======== DATA FOR THIS EXERCISE

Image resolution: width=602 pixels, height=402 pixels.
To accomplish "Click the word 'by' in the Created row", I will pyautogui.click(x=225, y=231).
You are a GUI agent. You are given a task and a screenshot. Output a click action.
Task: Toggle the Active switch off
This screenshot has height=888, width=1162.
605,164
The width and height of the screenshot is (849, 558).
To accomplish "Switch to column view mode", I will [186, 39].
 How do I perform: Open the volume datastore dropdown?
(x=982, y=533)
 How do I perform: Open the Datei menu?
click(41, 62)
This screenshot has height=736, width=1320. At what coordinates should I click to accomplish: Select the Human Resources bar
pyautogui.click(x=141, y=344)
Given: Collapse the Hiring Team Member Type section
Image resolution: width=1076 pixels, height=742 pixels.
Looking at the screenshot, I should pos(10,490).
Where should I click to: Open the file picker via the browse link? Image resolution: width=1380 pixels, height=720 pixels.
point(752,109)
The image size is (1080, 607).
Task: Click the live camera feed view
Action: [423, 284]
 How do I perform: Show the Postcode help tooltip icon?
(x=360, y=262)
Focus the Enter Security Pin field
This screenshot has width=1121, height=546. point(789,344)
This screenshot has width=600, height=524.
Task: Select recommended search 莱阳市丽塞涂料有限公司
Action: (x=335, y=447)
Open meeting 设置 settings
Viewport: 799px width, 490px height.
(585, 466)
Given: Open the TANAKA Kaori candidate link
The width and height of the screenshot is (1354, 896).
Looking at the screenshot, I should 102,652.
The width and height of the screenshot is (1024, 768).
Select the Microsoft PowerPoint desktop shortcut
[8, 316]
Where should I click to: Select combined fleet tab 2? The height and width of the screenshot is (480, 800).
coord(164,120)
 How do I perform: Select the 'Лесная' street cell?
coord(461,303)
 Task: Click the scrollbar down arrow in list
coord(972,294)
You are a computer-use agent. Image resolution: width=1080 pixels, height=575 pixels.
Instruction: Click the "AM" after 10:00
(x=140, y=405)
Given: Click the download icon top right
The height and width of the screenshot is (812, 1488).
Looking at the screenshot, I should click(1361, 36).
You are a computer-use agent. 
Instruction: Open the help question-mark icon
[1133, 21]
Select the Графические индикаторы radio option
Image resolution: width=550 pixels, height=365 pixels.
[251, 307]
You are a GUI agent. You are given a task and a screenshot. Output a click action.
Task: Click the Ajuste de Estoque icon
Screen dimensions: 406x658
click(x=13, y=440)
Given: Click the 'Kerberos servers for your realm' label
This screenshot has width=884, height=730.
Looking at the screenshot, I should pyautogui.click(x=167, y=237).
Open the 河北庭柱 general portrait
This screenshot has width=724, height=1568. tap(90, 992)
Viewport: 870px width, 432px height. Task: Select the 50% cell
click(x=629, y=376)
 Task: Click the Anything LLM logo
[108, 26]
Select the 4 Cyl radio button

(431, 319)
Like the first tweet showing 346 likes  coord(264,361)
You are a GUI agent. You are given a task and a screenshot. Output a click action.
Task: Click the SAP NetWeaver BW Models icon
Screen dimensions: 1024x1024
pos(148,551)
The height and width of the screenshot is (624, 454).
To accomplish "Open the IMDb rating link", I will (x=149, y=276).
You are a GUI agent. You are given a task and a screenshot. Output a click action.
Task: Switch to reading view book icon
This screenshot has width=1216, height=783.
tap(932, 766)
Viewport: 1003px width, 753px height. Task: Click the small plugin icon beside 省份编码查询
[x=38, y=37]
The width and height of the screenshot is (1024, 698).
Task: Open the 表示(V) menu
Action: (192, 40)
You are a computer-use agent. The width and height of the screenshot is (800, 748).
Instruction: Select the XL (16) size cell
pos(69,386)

================

- [PROBLEM STATEMENT] Write the material above out once more, exactly as it stands.

- [FINISHED TASK]
Image resolution: width=602 pixels, height=402 pixels.
To accomplish "Click the word 'by' in the Created row", I will pyautogui.click(x=225, y=231).
You are a GUI agent. You are given a task and a screenshot. Output a click action.
Task: Toggle the Active switch off
This screenshot has height=888, width=1162.
605,164
The width and height of the screenshot is (849, 558).
To accomplish "Switch to column view mode", I will [186, 39].
 How do I perform: Open the volume datastore dropdown?
(x=982, y=533)
 How do I perform: Open the Datei menu?
click(41, 62)
This screenshot has height=736, width=1320. At what coordinates should I click to accomplish: Select the Human Resources bar
pyautogui.click(x=141, y=344)
Given: Collapse the Hiring Team Member Type section
Image resolution: width=1076 pixels, height=742 pixels.
Looking at the screenshot, I should pos(10,490).
Where should I click to: Open the file picker via the browse link? Image resolution: width=1380 pixels, height=720 pixels.
point(752,109)
The image size is (1080, 607).
Task: Click the live camera feed view
Action: [423, 284]
 How do I perform: Show the Postcode help tooltip icon?
(x=360, y=262)
Focus the Enter Security Pin field
This screenshot has width=1121, height=546. point(789,344)
This screenshot has width=600, height=524.
Task: Select recommended search 莱阳市丽塞涂料有限公司
Action: (x=335, y=447)
Open meeting 设置 settings
Viewport: 799px width, 490px height.
(585, 466)
Given: Open the TANAKA Kaori candidate link
The width and height of the screenshot is (1354, 896).
Looking at the screenshot, I should 102,652.
The width and height of the screenshot is (1024, 768).
Select the Microsoft PowerPoint desktop shortcut
[8, 316]
Where should I click to: Select combined fleet tab 2? The height and width of the screenshot is (480, 800).
coord(164,120)
 How do I perform: Select the 'Лесная' street cell?
coord(461,303)
 Task: Click the scrollbar down arrow in list
coord(972,294)
You are a computer-use agent. Image resolution: width=1080 pixels, height=575 pixels.
Instruction: Click the "AM" after 10:00
(x=140, y=405)
Given: Click the download icon top right
The height and width of the screenshot is (812, 1488).
Looking at the screenshot, I should click(1361, 36).
You are a computer-use agent. 
Instruction: Open the help question-mark icon
[1133, 21]
Select the Графические индикаторы radio option
Image resolution: width=550 pixels, height=365 pixels.
[251, 307]
You are a GUI agent. You are given a task and a screenshot. Output a click action.
Task: Click the Ajuste de Estoque icon
Screen dimensions: 406x658
click(x=13, y=440)
Given: Click the 'Kerberos servers for your realm' label
This screenshot has width=884, height=730.
Looking at the screenshot, I should pyautogui.click(x=167, y=237).
Open the 河北庭柱 general portrait
This screenshot has width=724, height=1568. tap(90, 992)
Viewport: 870px width, 432px height. Task: Select the 50% cell
click(x=629, y=376)
 Task: Click the Anything LLM logo
[108, 26]
Select the 4 Cyl radio button

(431, 319)
Like the first tweet showing 346 likes  coord(264,361)
You are a GUI agent. You are given a task and a screenshot. Output a click action.
Task: Click the SAP NetWeaver BW Models icon
Screen dimensions: 1024x1024
pos(148,551)
The height and width of the screenshot is (624, 454).
To accomplish "Open the IMDb rating link", I will (x=149, y=276).
You are a GUI agent. You are given a task and a screenshot. Output a click action.
Task: Switch to reading view book icon
This screenshot has width=1216, height=783.
tap(932, 766)
Viewport: 1003px width, 753px height. Task: Click the small plugin icon beside 省份编码查询
[x=38, y=37]
The width and height of the screenshot is (1024, 698).
Task: Open the 表示(V) menu
Action: (192, 40)
You are a computer-use agent. The width and height of the screenshot is (800, 748).
Instruction: Select the XL (16) size cell
pos(69,386)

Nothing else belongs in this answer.